Publié le 27 février 2020

ENVIRONNEMENT

COP15 Biodiversité : l'objectif de 30 % d'espaces protégés en 2030 ne suffira pas à garantir un succès

Depuis le début de la semaine, les négociateurs de 140 pays sont réunis à Rome, en Italie, pour plancher sur le nouveau cadre mondial de la biodiversité pour l’après 2020, en vue de la COP15 Biodiversité qui se tiendra à Kunming, en Chine en octobre. Il s’agit de déboucher sur un succès similaire à l'Accord de Paris pour le climat en 2015. Mais pour l'instant, l'objectif phare de 30 % d'espaces protégés n'est jugé ni assez ambitieux ni suffisant pour garantir un succès. 

Espaces proteges biodiversite
Pour l'instant, la question d'un objectif principal n'a pas été tranchée par la communauté internationale.
@CC0

Plus de 1 000 délégués venus de 140 pays sont réunis toute la semaine à Rome pour étoffer la feuille de route sur la biodiversité, dévoilée mi-janvier par la Convention sur la biodiversité biologique (CBD).

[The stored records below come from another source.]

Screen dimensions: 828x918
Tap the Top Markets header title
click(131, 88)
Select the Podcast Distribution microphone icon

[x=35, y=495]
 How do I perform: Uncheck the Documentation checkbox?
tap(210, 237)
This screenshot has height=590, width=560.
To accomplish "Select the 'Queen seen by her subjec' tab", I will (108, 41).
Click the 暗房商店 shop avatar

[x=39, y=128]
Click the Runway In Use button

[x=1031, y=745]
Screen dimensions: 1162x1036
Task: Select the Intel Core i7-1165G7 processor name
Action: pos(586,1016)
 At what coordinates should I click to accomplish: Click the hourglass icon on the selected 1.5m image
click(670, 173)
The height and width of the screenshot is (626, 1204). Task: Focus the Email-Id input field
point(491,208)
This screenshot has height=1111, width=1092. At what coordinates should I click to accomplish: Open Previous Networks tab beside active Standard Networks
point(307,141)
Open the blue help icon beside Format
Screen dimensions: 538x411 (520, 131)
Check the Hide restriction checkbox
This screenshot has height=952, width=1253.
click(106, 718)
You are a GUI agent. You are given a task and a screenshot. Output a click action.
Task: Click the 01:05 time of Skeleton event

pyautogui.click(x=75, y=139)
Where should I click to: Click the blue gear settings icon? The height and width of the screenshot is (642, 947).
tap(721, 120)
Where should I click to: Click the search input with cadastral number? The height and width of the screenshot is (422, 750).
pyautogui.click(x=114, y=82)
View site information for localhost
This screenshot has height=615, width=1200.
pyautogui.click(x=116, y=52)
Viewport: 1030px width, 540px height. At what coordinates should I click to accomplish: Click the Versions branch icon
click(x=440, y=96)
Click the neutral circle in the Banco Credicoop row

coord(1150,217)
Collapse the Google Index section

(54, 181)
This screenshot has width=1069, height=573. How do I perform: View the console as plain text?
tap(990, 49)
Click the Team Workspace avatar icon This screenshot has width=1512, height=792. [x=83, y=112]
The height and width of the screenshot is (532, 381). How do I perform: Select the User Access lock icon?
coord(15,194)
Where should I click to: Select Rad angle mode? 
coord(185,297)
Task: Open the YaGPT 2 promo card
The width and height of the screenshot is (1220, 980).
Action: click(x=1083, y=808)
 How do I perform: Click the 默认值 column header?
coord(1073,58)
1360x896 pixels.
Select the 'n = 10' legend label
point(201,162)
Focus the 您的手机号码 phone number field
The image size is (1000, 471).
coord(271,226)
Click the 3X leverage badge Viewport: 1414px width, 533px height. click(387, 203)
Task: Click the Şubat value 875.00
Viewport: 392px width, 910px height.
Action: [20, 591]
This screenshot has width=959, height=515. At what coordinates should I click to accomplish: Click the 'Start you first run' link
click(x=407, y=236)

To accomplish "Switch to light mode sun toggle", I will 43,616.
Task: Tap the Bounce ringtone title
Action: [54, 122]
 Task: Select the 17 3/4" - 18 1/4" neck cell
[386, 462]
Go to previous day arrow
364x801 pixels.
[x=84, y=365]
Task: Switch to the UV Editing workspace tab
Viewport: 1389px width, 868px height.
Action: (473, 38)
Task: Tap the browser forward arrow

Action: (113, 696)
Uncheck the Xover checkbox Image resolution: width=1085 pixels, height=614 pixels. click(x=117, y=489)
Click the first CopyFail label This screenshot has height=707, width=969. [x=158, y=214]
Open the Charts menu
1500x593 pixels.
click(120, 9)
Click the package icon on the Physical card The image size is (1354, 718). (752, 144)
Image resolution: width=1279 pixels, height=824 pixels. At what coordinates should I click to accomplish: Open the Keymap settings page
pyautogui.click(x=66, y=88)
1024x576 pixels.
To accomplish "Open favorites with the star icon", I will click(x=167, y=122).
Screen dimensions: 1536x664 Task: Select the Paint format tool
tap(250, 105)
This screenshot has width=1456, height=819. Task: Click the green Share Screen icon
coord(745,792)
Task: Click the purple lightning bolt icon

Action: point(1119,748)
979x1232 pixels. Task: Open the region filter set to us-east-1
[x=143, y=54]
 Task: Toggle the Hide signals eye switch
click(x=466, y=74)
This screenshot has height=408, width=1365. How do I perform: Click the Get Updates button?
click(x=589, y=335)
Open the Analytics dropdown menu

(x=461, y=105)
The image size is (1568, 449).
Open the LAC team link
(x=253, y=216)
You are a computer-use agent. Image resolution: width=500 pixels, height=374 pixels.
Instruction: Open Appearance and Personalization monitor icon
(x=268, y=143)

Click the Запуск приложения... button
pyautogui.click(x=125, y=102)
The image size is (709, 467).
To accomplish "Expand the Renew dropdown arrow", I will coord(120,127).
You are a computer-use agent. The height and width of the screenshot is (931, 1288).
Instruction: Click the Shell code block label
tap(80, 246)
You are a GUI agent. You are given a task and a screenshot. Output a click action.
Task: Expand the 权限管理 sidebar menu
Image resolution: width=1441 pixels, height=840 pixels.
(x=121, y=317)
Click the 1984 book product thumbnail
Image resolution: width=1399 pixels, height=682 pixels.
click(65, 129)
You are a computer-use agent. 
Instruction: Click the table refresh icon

Une nouvelle version doit être publiée mi-juin avant une dernière session de travail préparatoire en amont de la COP15 Biodiversité qui se tiendra en Chine, du 15 au 28 octobre.   

Les négociateurs travaillent plus particulièrement sur la première partie du texte consacrée aux objectifs à atteindre d'ici le milieu du siècle, avec un point d'étape à 2030. L’une des mesures phares est la protection d'au moins 30 % de la planète (terres et mers réunis) d'ici dix ans, et au moins 10 % sous stricte protection, ces pourcentages restant à négocier. Aujourd’hui, les zones protégées représentent 17 % des surfaces terrestres et 10 % des surfaces maritimes.

"Nous devons agir avec audace"

Cet objectif pourrait devenir un indicateur clé au même titre que l’était le seuil de 2°C de réchauffement global dans les négociations climatiques pendant la COP21 à Paris. "Mais pour l’instant, la question de savoir si la communauté internationale veut un objectif unique comme le 2°C, n’a pas été tranchée car elle est très complexe", explique Yann Wehrling, ambassadeur à l'environnement pour la France. "Il existe donc un débat autour de cet objectif principal qui pourrait aussi porter sur l’arrêt du nombre d’espèces en danger d’ici 2030", ajoute-t-il.

D’ores et déjà, 23 anciens ministres des affaires étrangères du monde entier, réunis au sein de "l’Aspen ministers forum", appellent les gouvernements à aller plus loin et à endosser un objectif de protection "d’au moins 30 % des terres et 30 % des océans d'ici à 2030". "L’humanité est au bord du précipice : elle risque de provoquer une perte irréversible de biodiversité et une crise climatique qui met en péril l’avenir de nos petits-enfants et des générations à venir. Nous devons agir avec audace, et le faire sans attendre" écrivent-ils dans un communiqué.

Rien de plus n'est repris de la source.